In all the tests that have been performed, each application has to check the first 2 34 possible keys (an arbitrary value large enough in order to obtain valid conclusions) using an encryption/decryption pair generated with the following values:
• Serial number: 0x87654321.
• IV: 0x75b5de65.
• Plaintext: 0xFFFFFFFF.
• Ciphertext: 0x1CE18551. Table 1 shows the running time in seconds of the C++/OpenMP and Java implementations when using a different number of concurrent threads. Table 2 includes the running time of the CUDA application when executed with different grid sizes but a constant block size of 512. Table 3 presents the results when using the second version of the CUDA application when using different grid sizes but the same block size of 512. Table 4 includes the running time of the CUDA application when executed with different grid sizes but a constant block size of 1024. Table 5 presents the results when using the second version of the CUDA application when using different grid sizes but the same block size of 1024. 
CONCLUSIONS
The tests presented in the previous section provide an interesting result, in the sense that the multithread Java application slightly outperforms the C++/OpenMP application in most of the tests. Given that both implementations are almost identical, the most probable explanation is the use of basic data types in both cases, which allowed us to avoid slowperformance Java classes such as BigInteger. Besides, as the Java compiler used in the tests was released in 2016 while the C++ compiler belonged to Visual Studio 2010, it is reasonable to expect that the Java compiler contained the latest advances when executing interpreted code.

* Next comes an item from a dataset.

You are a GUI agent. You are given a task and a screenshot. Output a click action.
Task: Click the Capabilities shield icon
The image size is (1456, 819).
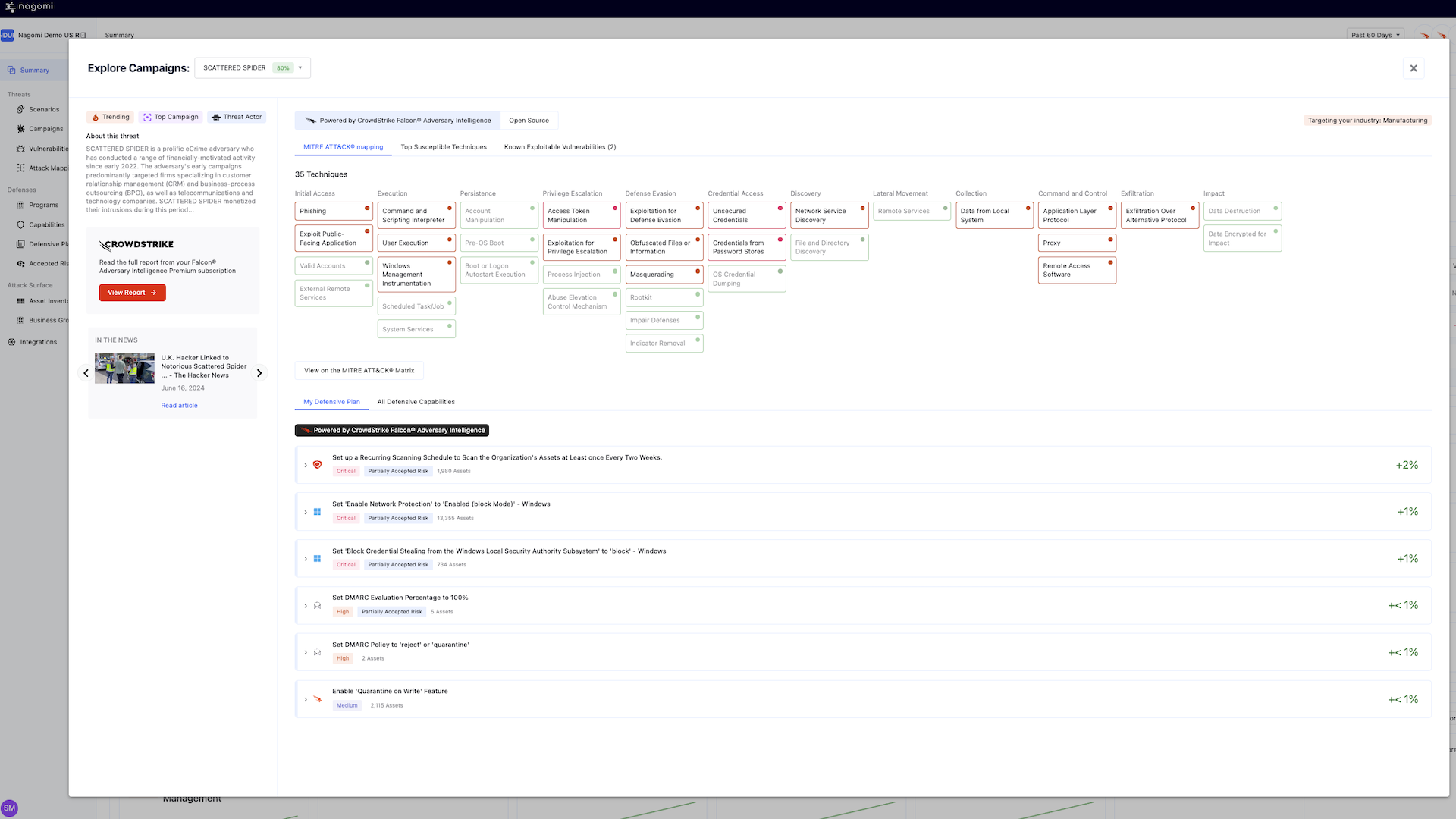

Even though we decided to use in the Java and C++/OpenMP tests a number of concurrent threads that surpasses the theoretical limit provided by the i7 processor (which has four physical cores and eight logical ones), and as such the C++ implementation does not improve its performance, the Java application provided better results when requesting a higher number of concurrent threads. We assume that this is due to optimizations of the Java virtual machine, which apparently manages more efficiently a higher number of threads when communicating with the op-erating system.
Regarding the CUDA implementations, when comparing the version which tries one key in each thread with the version that tries several keys, it is possible to detect a slight improvement when using the second version of the CUDA application. However, the difference is not significant, which implies that the delays created by the passing of data elements between the host and device memories are not a bottleneck in this kind of applications.
When comparing the results of the Java and C++/OpenMP vesions and the results of the CUDA versions, it is clear that, even when using the 8 logical cores of the i7 processor, the non-GPU implementations are not a match for the GPU application. Using the best result obtained with the CUDA versions, it can be extrapolated that the whole set of 2 48 keys could be tested in approximately one month.
As a work-in-progress study, in the next phase we are planning to include in the comparison an implementation using a low cost FPGA. In addition to that, we will work on the determination of the number of plaintext/ciphertext pairs needed to correctly isolate the correct key in the analysed protocol as well as in other protocols also based on Hitag2.